Faris observes, “The remaining conservatives on the court are young — Clarence Thomas is the oldest at 70 — and Trump is insistent on naming young justices.” Which means “a two-term Democratic president could serve from 2021 to 2029 without being able to replace a single Republican-appointed justice.” So what might #Resistance entail?
According to Faris, “That grim reality is leading many on the left to contemplate radical ideas, including an idea considered and discarded 80 years ago: court-packing. The idea of court-packing — adding extra justices to the Supreme Court to change its ideological makeup — causes most Americans to blanch. But if done right, it would actually offer a crucial avenue for safeguarding American democracy.”
The Roosevelt University professor goes on to argue:
Court-packing has a dim reputation in American politics, largely because of a flawed understanding about President Franklin Roosevelt’s 1937 effort to pass a law authorizing the president to add a justice to the Supreme Court for every existing justice over the age of 70. …
Roosevelt repeatedly rejected entreaties from his backers to tone down the proposal. After he unveiled it, Vice President John Nance Garner and Democratic congressional leaders offered a compromise plan that would add two or three justices to the court. The president flatly refused. …

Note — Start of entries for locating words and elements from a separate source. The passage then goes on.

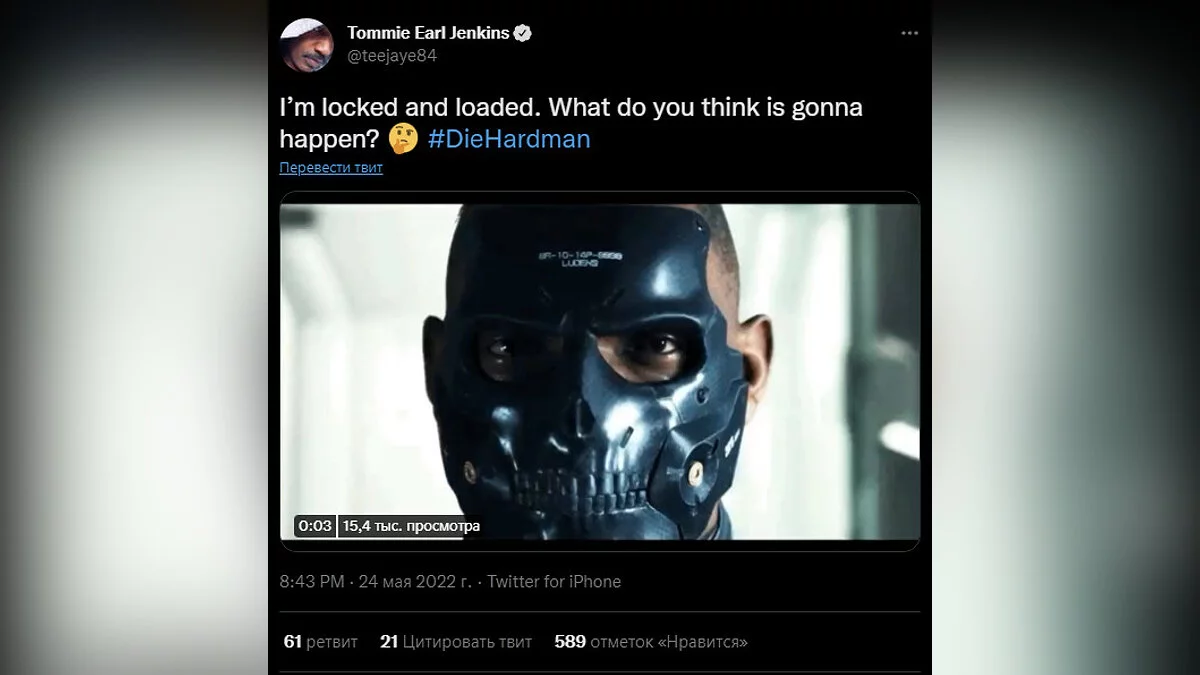
Task: Open the tweet's more options menu
Action: (909, 33)
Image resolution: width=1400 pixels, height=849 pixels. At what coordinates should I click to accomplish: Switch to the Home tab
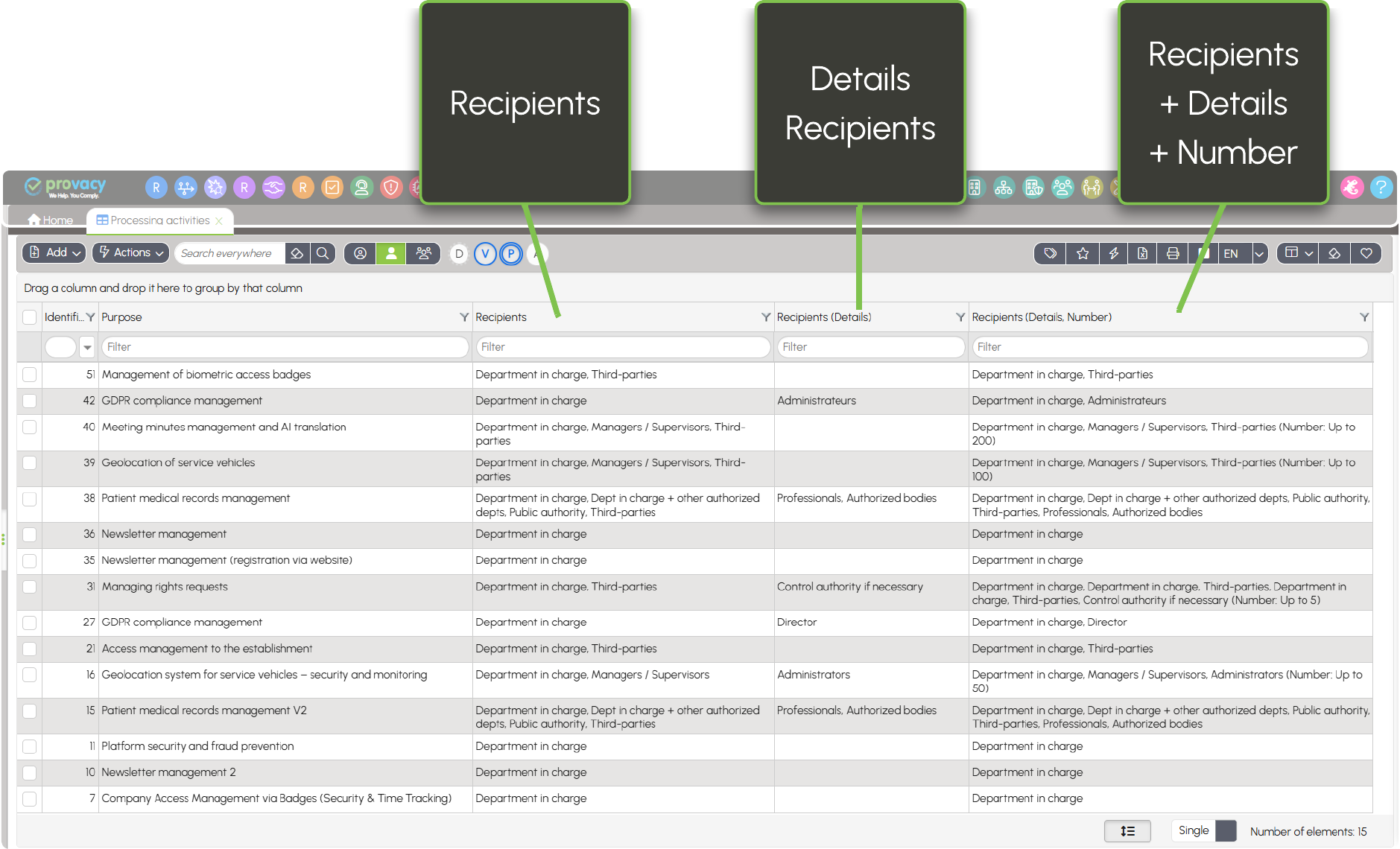[51, 220]
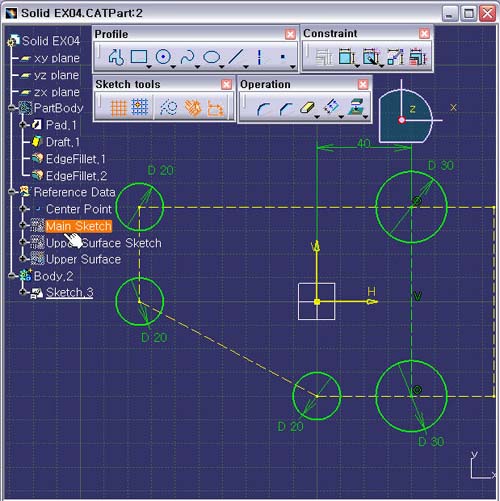This screenshot has width=500, height=501.
Task: Collapse the PartBody tree node
Action: point(12,108)
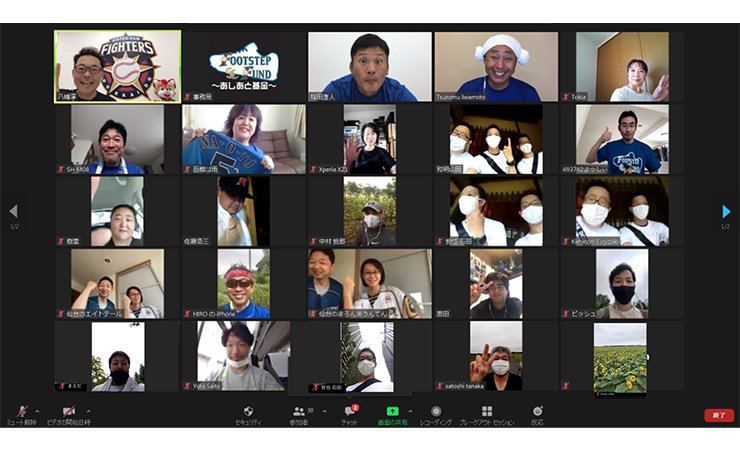Start recording with the Record icon
This screenshot has width=740, height=450.
point(436,411)
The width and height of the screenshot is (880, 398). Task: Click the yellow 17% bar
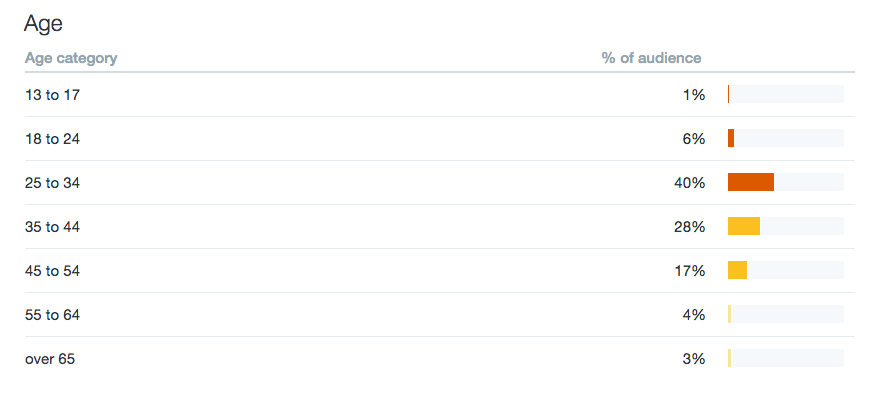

Before contemplating such unprecedented action, Democrats should offer Republicans a truce in the decades-long judicial wars: the illegitimate Neil Gorsuch resigns, and both parties support a constitutional amendment eliminating lifetime tenure on the Supreme Court, capping service at 18 years. Routinizing court appointments would eliminate their zero-sum character and ensure all presidents get to influence the future of jurisprudence, rather than relying on the randomness of retirements and deaths. …
[I]f the offer falls flat, Democrats should move to implement exactly the sort of narrow court-packing plan that Roosevelt refused to accept.
The New York Times’ David Leonhardt writes, “Progressives can still win many of these issues. They simply will have to do so in a small-d democratic way, by winning elections.” But that’s the problem — the Left’s radicalism is a major turnoff to voters. Yet Democrats continue to believe that the Supreme Court’s makeup, not the Left’s radicalism, is the problem. It’s not “fairness” leftists are after; it’s control via judicial diktat.
No wonder Thomas Jefferson warned, “The Constitution … is a mere thing of wax in the hands of the judiciary which they may twist and shape into any form they please.” Faris says “saving the court’s legitimacy requires breaking some norms.” On the contrary, expanding the Court with jurists who desire to turn the Constitution into “a mere thing of wax” will further undermine its legitimacy.